Wow - you have created a picture here of quite some ordeal. You were a Superman!
What, in your estimation, do you think gave you the will to continue that?
Perhaps it is not so much “pleasure” that you are looking for. Well, I suppose on might say that pleasure is what pleases us. But that can be a shallow kind of thing or a deeply felt thing. You’re looking for a deeper contentment and the “good life” in a richly felt spiritual sense, perhaps.
It sounds really beautiful. Quiet and so much solitude which you like ~ and water, water, water.
If you really want it, as you seem to, you had better give it some thought soon before someone else does.
And if you really want it, you will make it work…no matter what…or at least you will (not literally) die trying. But you do need to take the time to think things out.
Imagine yourself as owning it ( or not so much owning it as being its caretaker).
Close your eyes and see yourself there - you have become a part of it and it you. Hear it crying out to you - von Rivers…I am yours…you are mine. Come and get me. But seriously though.
But of course, it is entirely up to you. But I rather think that anyone who can handle the flies and muck and everything else you spoke of above, could handle that.
“It’s the good life…”
Go to it - do it - it is calling to you.
And sometimes those meaningful experiences come to us in the moment when we’re not looking for them.
Ps. Don’t forget to dress warmly in the winter.
Little reptile, do you realize just how many threads have that expression “the cat out of the bag’ the cat is out of the bag”.
We silly humans really need to use our imagination and come up with more expressions and metaphors.
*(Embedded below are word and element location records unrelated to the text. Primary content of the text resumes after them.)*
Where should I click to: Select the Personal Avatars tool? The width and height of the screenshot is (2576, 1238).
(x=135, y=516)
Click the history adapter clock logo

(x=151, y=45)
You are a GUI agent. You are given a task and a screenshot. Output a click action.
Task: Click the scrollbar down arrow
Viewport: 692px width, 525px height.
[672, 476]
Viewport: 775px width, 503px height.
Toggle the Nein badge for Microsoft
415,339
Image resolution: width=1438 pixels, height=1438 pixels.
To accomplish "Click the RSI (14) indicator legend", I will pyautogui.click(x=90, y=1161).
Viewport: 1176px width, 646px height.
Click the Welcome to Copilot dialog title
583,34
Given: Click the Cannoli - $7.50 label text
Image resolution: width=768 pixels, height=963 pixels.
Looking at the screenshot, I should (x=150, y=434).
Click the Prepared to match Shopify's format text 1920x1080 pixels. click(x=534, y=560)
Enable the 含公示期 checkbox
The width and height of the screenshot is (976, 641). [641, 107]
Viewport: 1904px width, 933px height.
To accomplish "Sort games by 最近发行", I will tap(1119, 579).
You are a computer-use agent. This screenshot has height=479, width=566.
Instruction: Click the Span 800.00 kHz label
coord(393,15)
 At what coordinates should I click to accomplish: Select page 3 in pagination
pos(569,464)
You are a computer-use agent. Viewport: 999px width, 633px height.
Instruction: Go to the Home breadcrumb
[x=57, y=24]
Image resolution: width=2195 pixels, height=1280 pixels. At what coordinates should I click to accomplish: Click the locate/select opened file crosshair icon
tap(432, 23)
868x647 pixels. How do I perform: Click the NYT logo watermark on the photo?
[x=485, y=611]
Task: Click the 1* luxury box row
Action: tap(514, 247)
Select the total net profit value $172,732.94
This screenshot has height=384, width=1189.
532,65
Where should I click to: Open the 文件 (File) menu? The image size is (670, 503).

I tried drawing one time. I do not think that i can draw - except perhaps with words. I sat down one pleasant evening and began to draw my snake plant. Do you know what a snake plant looks like? It took me three solid hours to draw that thing. Where did the time ever go? It did look like a snake plant and that is all i can say…except that i so enjoyed the experience. I was totally in the zone for three hours…time either moved on or stood still for that time. I was so content with my achievent - such that it was.
I think that it was a moment of ineffable contemplation. One may communicate most intimately with a snake plant than with another human. I must have made that snake plant’s day.
And what is the philosophical lesson to be learned here?